Homes for the homeless in Utah
By providing homeless individuals with housing, Utah is cutting down on chronic homelessness.
January 12, 2015
Utah’s Housing First program employs a simple ideology for ending homelessness: provide homeless individuals with housing.
The idea has yielded impressive results. Chronic homelessness in the state is down 74 percent since the program’s inception, according to The Salt Lake Tribune.
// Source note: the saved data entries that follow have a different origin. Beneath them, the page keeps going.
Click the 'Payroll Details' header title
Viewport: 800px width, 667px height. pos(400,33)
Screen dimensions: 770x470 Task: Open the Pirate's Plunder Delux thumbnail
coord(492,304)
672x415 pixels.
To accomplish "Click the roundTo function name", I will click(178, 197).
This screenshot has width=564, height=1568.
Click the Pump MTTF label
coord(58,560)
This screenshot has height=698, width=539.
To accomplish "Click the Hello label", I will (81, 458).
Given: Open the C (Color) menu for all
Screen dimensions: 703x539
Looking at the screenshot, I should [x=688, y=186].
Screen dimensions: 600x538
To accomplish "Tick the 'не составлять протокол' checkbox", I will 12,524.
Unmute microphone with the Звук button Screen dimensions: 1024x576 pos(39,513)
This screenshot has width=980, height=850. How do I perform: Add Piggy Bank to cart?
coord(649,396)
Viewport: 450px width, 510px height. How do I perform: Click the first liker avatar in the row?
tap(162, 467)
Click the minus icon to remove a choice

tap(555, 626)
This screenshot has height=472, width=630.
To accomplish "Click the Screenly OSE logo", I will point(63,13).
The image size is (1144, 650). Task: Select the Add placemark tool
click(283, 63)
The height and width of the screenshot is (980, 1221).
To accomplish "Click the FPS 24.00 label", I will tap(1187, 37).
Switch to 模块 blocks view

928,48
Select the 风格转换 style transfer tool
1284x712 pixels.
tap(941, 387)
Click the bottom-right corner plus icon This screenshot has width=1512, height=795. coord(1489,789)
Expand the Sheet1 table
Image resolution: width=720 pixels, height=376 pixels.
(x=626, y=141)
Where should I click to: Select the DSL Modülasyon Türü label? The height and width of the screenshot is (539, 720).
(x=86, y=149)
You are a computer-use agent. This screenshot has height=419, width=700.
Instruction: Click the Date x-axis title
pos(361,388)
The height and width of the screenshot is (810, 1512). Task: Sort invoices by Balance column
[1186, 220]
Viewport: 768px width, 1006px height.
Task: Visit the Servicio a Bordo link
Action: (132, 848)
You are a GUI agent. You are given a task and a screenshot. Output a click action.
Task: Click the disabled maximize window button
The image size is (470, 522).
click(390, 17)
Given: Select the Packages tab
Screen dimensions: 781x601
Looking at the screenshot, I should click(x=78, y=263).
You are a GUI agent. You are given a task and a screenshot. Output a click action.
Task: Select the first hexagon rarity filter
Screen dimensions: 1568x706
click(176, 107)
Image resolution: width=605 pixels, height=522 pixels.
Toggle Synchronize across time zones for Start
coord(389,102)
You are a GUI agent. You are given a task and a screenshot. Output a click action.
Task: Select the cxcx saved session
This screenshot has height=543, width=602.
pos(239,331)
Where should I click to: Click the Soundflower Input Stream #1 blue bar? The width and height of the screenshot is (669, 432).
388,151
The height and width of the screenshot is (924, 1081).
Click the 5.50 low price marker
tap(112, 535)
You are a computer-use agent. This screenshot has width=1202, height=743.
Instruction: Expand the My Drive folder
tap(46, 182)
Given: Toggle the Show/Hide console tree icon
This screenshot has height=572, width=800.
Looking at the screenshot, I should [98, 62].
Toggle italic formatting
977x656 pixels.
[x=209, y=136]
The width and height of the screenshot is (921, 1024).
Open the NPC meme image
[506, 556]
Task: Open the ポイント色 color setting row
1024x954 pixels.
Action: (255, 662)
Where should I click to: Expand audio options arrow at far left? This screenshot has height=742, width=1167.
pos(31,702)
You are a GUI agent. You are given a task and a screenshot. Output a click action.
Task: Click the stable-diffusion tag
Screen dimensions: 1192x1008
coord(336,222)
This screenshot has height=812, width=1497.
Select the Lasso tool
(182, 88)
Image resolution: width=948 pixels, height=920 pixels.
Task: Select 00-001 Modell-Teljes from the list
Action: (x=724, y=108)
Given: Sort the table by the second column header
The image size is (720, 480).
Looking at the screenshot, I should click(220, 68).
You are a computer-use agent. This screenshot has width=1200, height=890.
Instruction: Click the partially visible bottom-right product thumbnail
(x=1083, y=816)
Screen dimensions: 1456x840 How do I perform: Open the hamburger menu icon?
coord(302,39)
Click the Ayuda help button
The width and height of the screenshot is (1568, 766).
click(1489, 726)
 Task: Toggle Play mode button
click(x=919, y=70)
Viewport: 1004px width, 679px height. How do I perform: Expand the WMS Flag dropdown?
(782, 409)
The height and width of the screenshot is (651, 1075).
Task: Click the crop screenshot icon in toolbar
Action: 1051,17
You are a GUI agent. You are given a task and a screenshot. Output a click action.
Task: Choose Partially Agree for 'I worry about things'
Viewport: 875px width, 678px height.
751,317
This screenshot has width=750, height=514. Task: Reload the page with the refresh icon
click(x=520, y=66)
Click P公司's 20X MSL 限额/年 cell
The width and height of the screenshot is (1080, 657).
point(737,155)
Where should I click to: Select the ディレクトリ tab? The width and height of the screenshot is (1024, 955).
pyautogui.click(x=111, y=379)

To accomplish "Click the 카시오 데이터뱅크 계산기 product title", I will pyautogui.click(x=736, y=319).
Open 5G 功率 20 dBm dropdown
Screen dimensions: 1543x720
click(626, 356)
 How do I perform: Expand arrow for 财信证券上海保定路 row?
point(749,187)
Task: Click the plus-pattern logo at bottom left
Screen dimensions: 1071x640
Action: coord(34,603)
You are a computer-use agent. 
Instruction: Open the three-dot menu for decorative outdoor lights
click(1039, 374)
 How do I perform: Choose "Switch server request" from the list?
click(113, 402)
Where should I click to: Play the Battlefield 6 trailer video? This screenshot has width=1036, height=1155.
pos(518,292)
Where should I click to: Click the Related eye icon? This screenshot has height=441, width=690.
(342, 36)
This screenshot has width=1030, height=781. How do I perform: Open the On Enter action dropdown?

Previous strategies in the state – and the prevailing paradigm throughout the country – dictate that a homeless person must deal with substance abuse issues and land a job before he or she can qualify for subsidized housing. The newspaper reports that in 2005, Utah swapped the sequence, first providing homeless individuals with a home where they could stabilize so that medical, substance abuse and employment issues could be dealt with.
"That’s a big shift," Lloyd Pendleton, director of the Utah Homeless Task Force, told The Salt Lake Tribune. "You take someone out of Pioneer Park, and you put them in an apartment."
The strategy may sound strange. The New Yorker’s James Surowiecki writes: “Handing mentally ill substance abusers the keys to a new place may sound like an example of wasteful government spending. But it turned out to be the opposite: over time, Housing First has saved the government money."
He explains that caring for the homeless is expensive for governments. The costs of shelters, emergency room visits, ambulances rides, police intervention and incarceration quickly pile up. Pendelton told The New Yorker one homeless individual’s care costs, on average, about $20,000 a year, but he has seen that figure go as high as $1 million.
Placing someone into permanent housing costs the state about $8,000 through the program, which includes the cost of a case manager who works with the formerly homeless individual to help with adjustments, The New Yorker reports.
Not only is it cost effective, the program is working. The initial pilot program placed 17 people in homes, and after 22 months, not a single individual was back on the street, according to The New Yorker.
It may seem paradoxical that Utah, one of the most conservative states in the country, would use tax dollars to give homes to those who did not earn them, but the finances and success rates appear to have convinced lawmakers of the merit of the program.
Writing for The American Conservative, John Stoehr, managing editor of The Washington Spectator, says “In choosing to give away housing to those who did not earn it by their labor, Utah may appear to be a bastion of [welfare] in which hard-working Utahans are victimized by a powerful state government believing that somebody else deserves what they have earned. But dig deeper and you find a pioneering effort that is, first of all, effective and, if viewed properly, honors the spirit and substance of conservatism.”
Some homelessness experts agree Utah’s approach may be the best. “If you move [homeless] people into permanent supportive housing first, and then give them help, it seems to work better,” Nan Roman, the president and C.E.O. of the National Alliance for Homelessness, told The New Yorker. “It’s intuitive, in a way. People do better when they have stability.”